• Work instructions:
Below are some records. Write out the line that contains "This screenshot has height=733, width=1229." and all lines after it, exactly, but not the pictures.
Given records section start
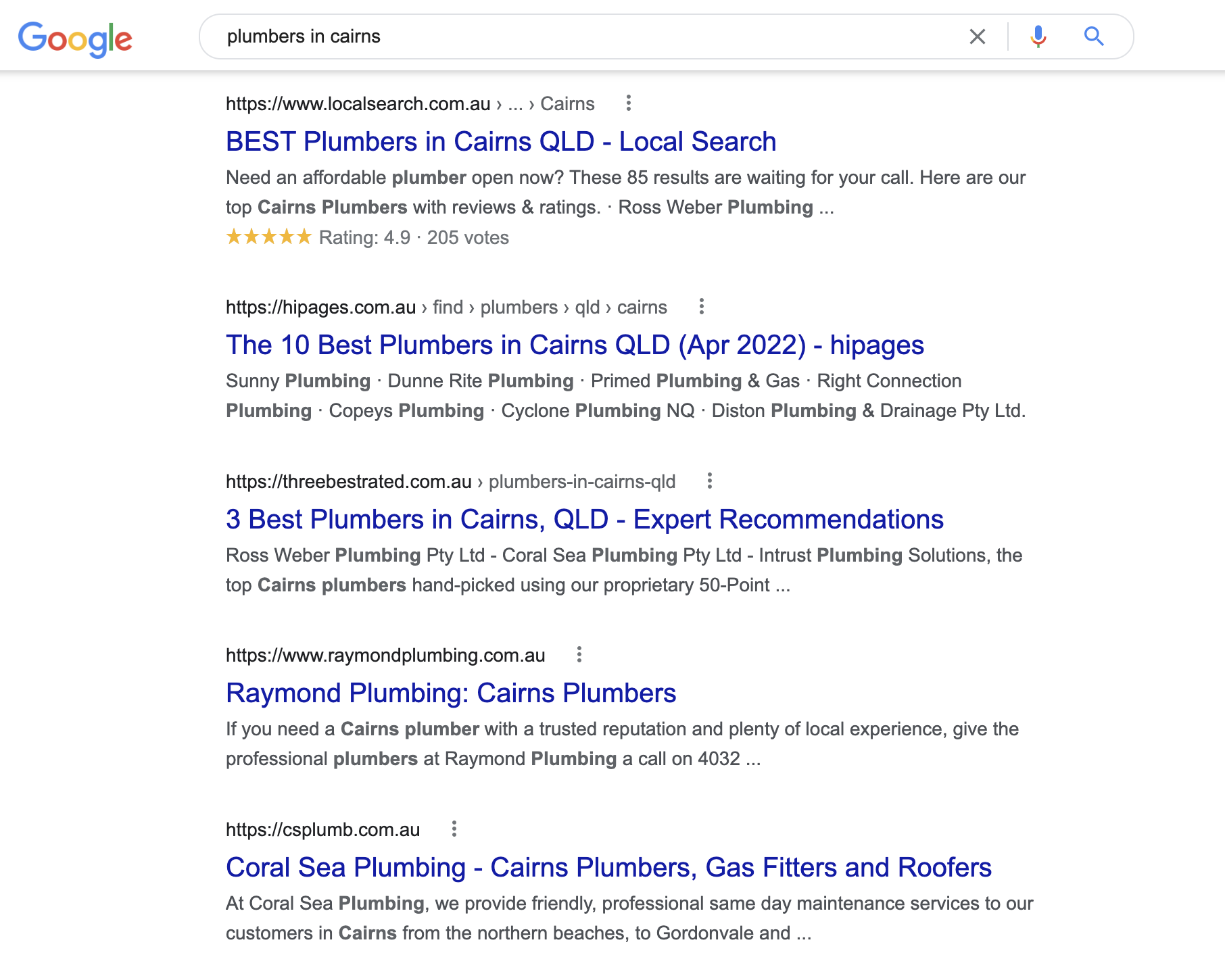Image resolution: width=1225 pixels, height=980 pixels.
Task: Clear the search query with the X
Action: tap(977, 36)
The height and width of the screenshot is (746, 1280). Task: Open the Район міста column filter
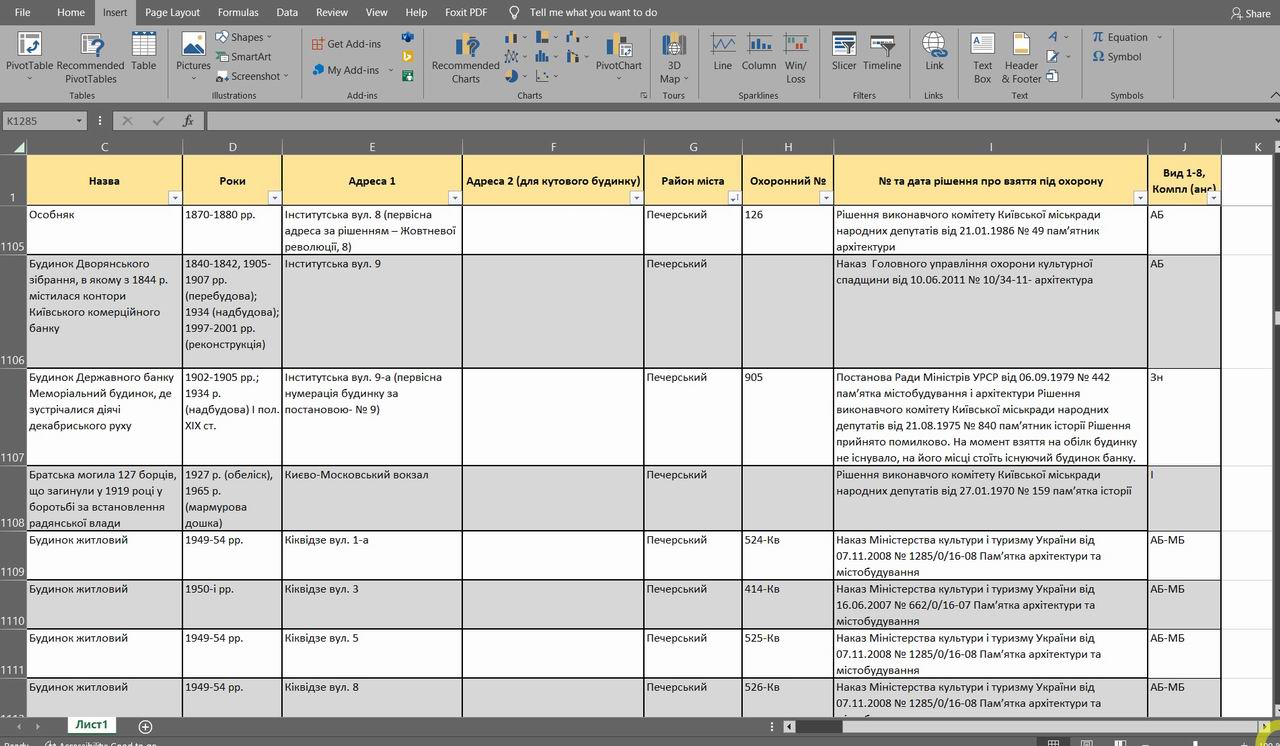(x=734, y=198)
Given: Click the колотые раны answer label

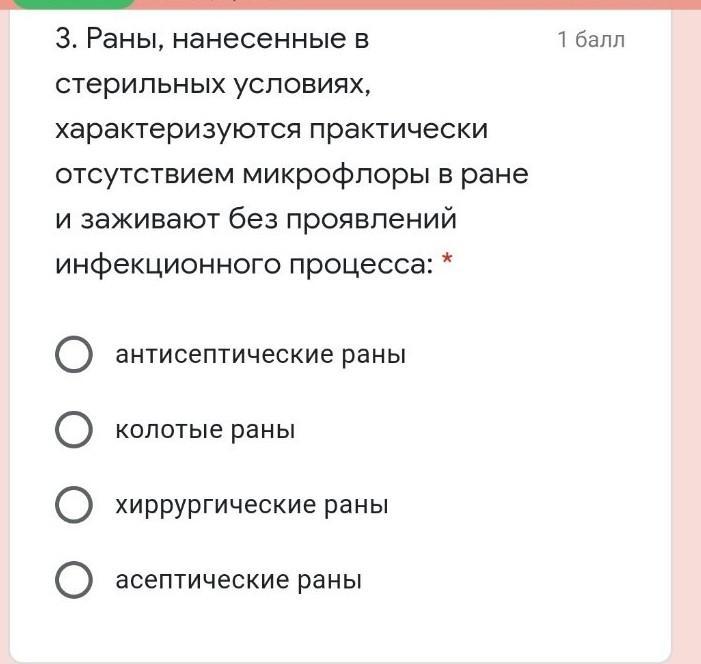Looking at the screenshot, I should click(x=205, y=430).
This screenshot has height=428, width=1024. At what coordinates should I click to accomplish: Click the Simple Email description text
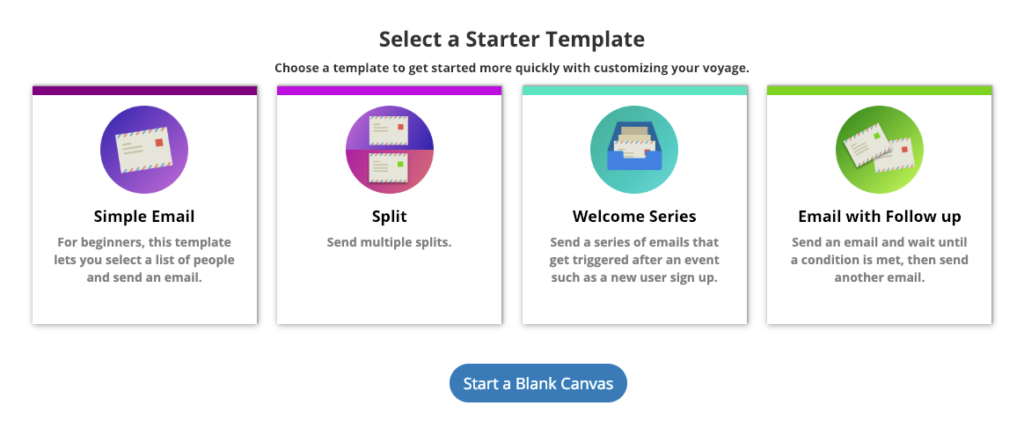[x=144, y=260]
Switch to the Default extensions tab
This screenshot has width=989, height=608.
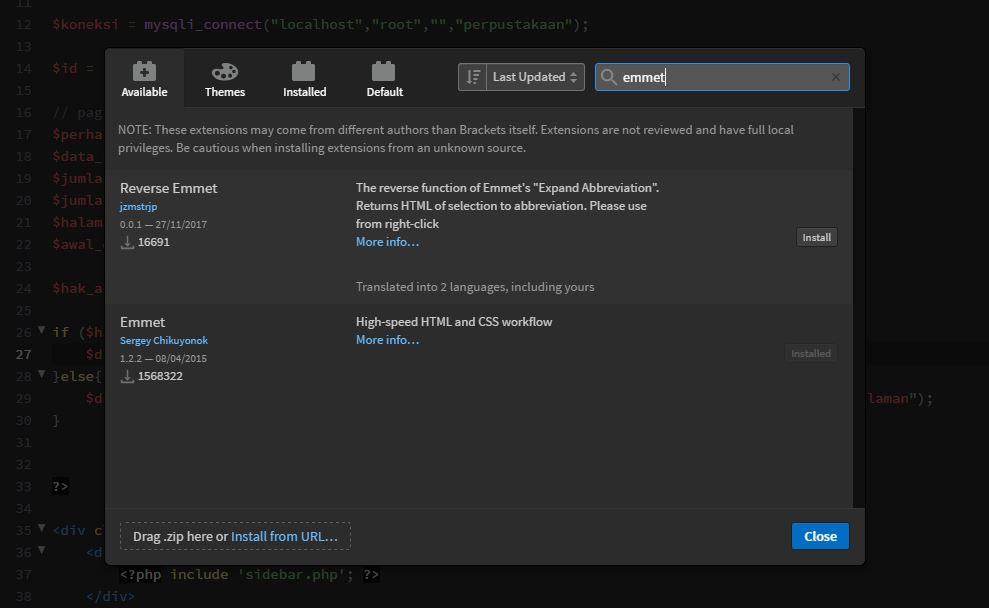384,79
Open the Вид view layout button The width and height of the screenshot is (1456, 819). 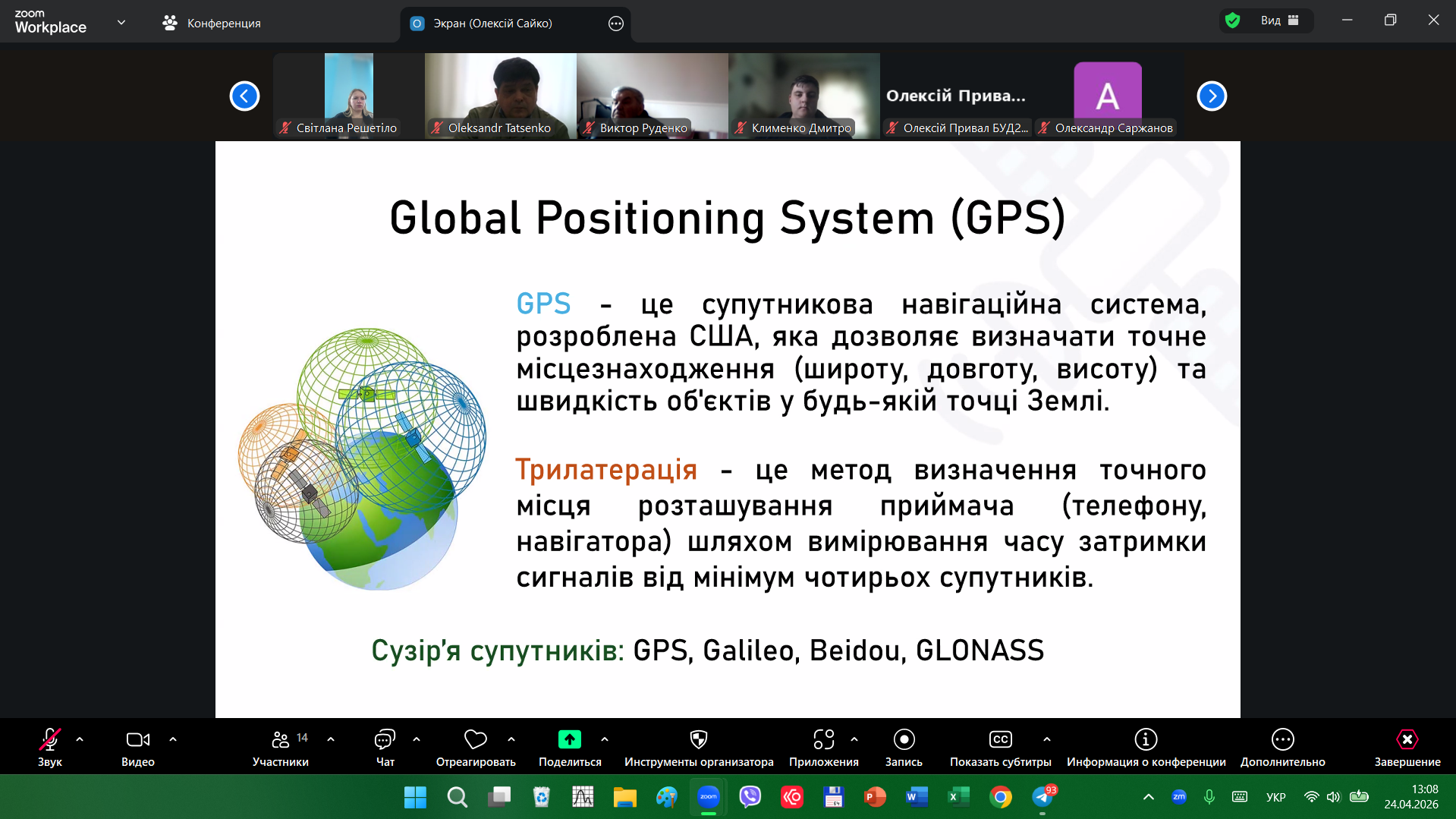click(1279, 20)
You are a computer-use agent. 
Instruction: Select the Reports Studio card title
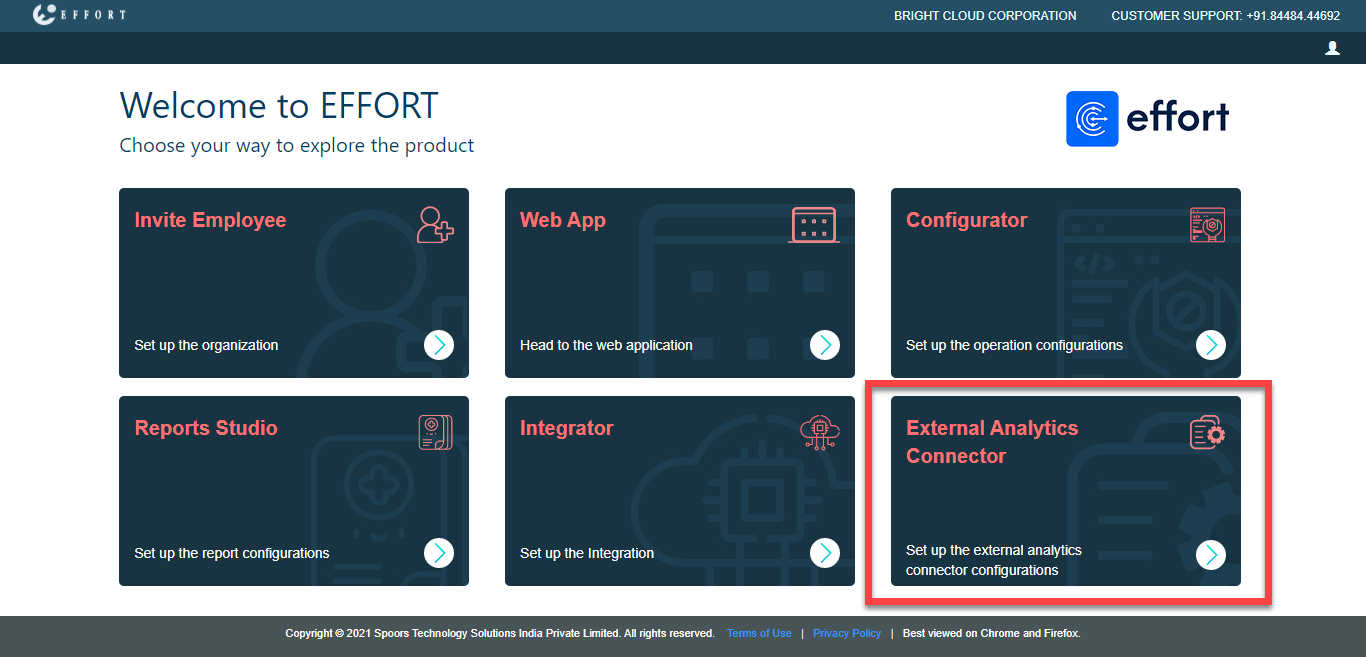[x=206, y=428]
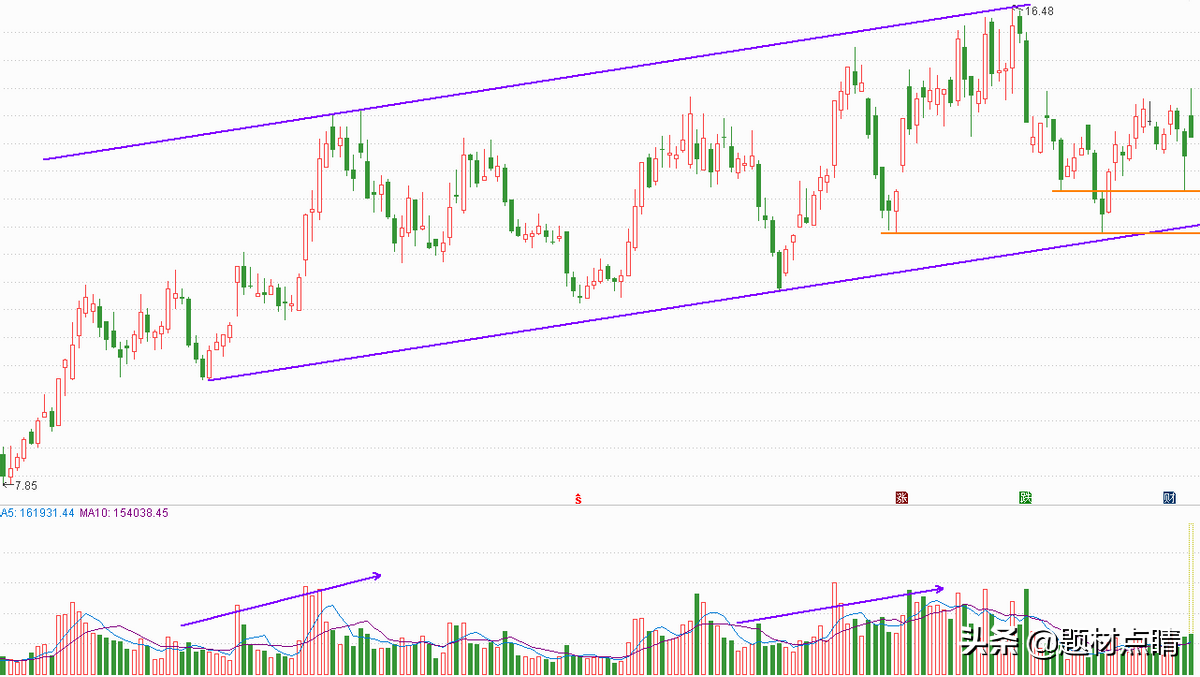Click the divider between price and volume panels

tap(600, 505)
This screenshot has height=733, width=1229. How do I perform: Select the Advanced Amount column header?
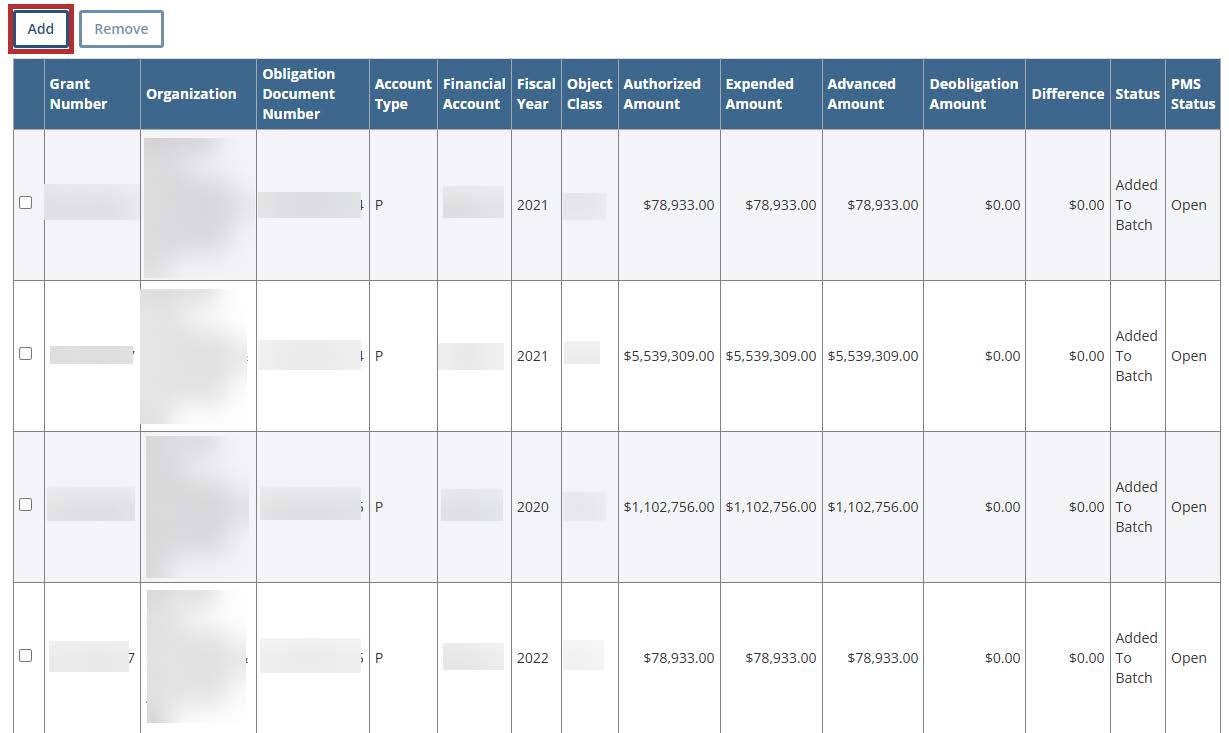coord(861,94)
Given records section end
• Response to this exercise:
This screenshot has height=733, width=1229. How do I perform: Select the Advanced Amount column header?
coord(861,94)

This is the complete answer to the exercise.